Are These Good Times for First-Time Buyers?
It really does depend if you are a glass half full or half empty person as to whether now is a good time to buy your first home or not.
Let’s start with the bad news. The cost of living is on the rise again, and one of the ways that can be halted is to increase interest rates – that makes borrowing money more expensive.
In that case, two things will happen if you take out a mortgage – you will have to repay back more in the long run, or you might not be able to borrow as much as you would like.
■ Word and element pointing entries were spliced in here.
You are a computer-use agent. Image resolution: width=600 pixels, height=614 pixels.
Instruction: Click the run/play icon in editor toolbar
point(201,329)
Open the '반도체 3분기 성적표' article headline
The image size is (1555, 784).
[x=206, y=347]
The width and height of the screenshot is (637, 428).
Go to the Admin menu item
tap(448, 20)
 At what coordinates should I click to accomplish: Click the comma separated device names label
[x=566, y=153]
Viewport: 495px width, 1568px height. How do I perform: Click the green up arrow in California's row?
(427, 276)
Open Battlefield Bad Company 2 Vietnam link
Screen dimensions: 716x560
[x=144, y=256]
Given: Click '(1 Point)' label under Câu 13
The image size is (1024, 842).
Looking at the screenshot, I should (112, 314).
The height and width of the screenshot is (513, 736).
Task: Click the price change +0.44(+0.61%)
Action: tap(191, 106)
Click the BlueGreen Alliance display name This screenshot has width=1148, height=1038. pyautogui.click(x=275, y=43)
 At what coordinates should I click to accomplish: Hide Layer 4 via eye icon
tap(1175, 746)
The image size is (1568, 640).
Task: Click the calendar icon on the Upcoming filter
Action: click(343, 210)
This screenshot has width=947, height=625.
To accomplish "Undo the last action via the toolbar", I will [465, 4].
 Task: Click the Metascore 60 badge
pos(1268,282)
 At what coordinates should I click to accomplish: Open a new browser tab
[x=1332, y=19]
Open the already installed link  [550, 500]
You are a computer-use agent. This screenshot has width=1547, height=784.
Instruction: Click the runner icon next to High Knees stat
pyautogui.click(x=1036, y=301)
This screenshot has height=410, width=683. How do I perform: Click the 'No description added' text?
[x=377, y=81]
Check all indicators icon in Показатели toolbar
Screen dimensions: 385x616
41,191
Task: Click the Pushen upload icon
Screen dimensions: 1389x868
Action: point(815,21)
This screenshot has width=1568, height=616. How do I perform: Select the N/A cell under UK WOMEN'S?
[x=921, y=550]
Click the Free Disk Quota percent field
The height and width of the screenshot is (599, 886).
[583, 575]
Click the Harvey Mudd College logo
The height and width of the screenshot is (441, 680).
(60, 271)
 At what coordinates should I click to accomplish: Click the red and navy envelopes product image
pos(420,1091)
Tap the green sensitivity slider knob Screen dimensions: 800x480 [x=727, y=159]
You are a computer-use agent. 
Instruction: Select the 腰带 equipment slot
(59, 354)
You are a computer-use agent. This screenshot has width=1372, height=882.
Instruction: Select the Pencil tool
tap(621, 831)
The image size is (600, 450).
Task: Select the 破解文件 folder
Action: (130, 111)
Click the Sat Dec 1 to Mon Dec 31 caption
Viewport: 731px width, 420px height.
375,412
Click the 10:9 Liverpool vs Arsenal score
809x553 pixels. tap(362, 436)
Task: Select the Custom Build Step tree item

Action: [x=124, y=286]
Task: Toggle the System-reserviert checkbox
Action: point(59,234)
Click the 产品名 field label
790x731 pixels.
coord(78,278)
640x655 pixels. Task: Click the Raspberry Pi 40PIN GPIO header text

Indeed, there is a worrying trend for first-time buyers ‘maxing out’ and risking defaulting on their mortgage….particularly alarming given the fragility of the jobs market.
You should never, ever borrow to your absolute financial limit – particularly when unemployment is expected to rise in the second half of 2021 as the furlough scheme ends.
But let’s have some good news too. There is a growing sense that the property market will dip later this year – current prices are ‘unsustainable’ according to a number of experts in the sector.
The managing director of Online Mortgage Advisor, Pete Mugleston, claimed that the government have created a ‘seller’s market’ – but that could change in the coming months. “The house price growth at its current level is unlikely to be sustainable in the long term, so as the UK takes further steps to getting back to normal, it’s likely that we will also see the industry stabilise and dip during the summer.”
There is a temptation for first-time buyers to buy now while the stamp duty holiday is in place – that comes to an end on June 30 – but let’s look at the numbers.
On a £250,000 property, you will save £5,000 in stamp duty charges – as of October 2021, you will be charged 2% up to that quarter of a million mark.
However, as we know the average property value has increased by £16,000 – so, if you buy now you’ll actually be £11,000 out of pocket when considering the various factors (this is for first-time buyers without a property to sell).